The debate about college athletes getting paid has been going on for a while now, but recently has been heated up, specifically with the Johnny Manziel controversy. He is alleged to have taken money from a broker for signing autographs for people. That same day the NCAA had him doing unpaid autograph signings.
There have been many players suspended and teams on probation, even a player stripped of awards like the Heisman because of this issue. College football and basketball generate nearly a billion dollars in revenue in an academic year, not even adding TV deals and apparel sponsors such Nike, Adidas and Under Armour. Let that settle in, and the players don’t get one dime of it.
Over the years people are now seeing how much the athletes are getting nickel-and-dimed. Players aren’t blind; they see their jerseys being sold and they don’t get anything in return.
Players are getting themselves in huge trouble because of money issues and the NCAA just sits back punishing them while collecting checks. In recent interviews, many ex-college players talk about how selfish the NCAA is with its money.

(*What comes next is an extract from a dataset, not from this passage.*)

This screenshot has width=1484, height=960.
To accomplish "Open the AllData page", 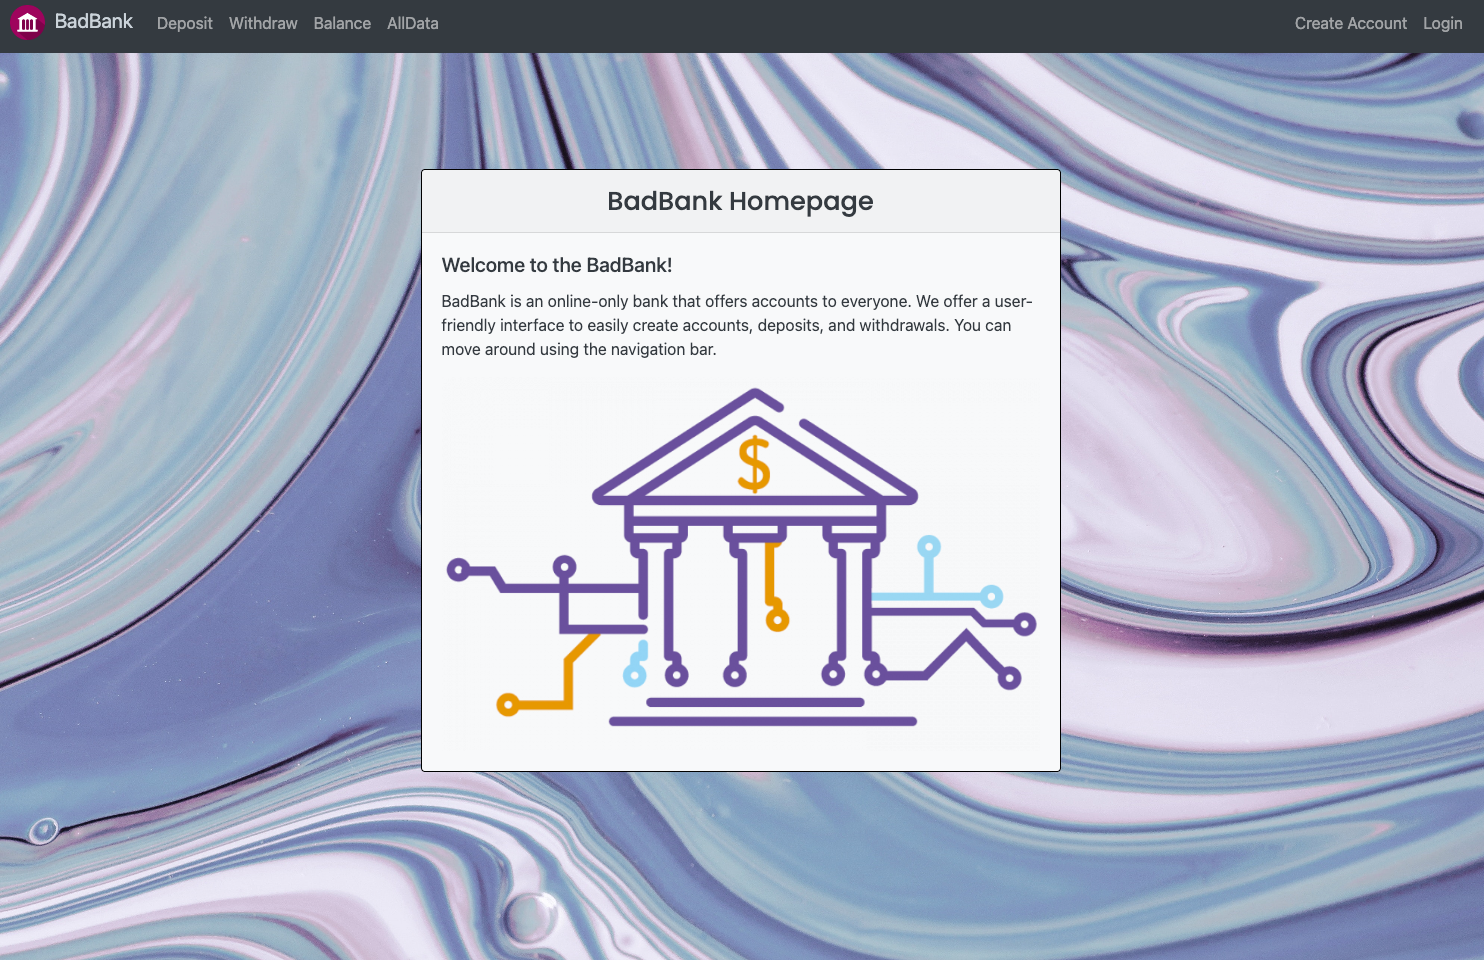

“I’m a firm believer that an employee should get paid for his work and, 100 percent, I see student athletes as an employee,” said former Tennessee running back Arian Foster in a Sports Illustrated interview. That just shows how the NCAA should just be a business like the NFL.
Not every student has the money to survive on a college scholarship and financial aid. Consider the cost of books and supplies students have to pay for. Some athletes go to their rooms with nothing to eat. The athletes are paying with their bodies and the sad thing about it is that the schools aren’t responsible for injuries to a player that require long-term care.
For example, in 2007 player of the name Stanley Doughty suffered a spinal cord injury during a game and South Carolina University ignored the fact he needed surgery. Eventually he couldn’t continue his football career at the next level.
The answer is simple: Athletes should be paid in accordance with how much revenue their schools generate from their performances. The NCAA athletes are providing a service and performing a job for the college.
One more thing: The NCAA does not let student athletes have a job while they are competing in a sport. That is partly because their sport is their job. Doesn’t that sound similar to what happens with professional athletes?
Athletes deserve to have a few dollars to go out and have fun without having to harass their parents or get illegal money from brokers and boosters. Odd that the universities and the NCAA can sell a player’s jersey for $100, but can’t give him $20 to play.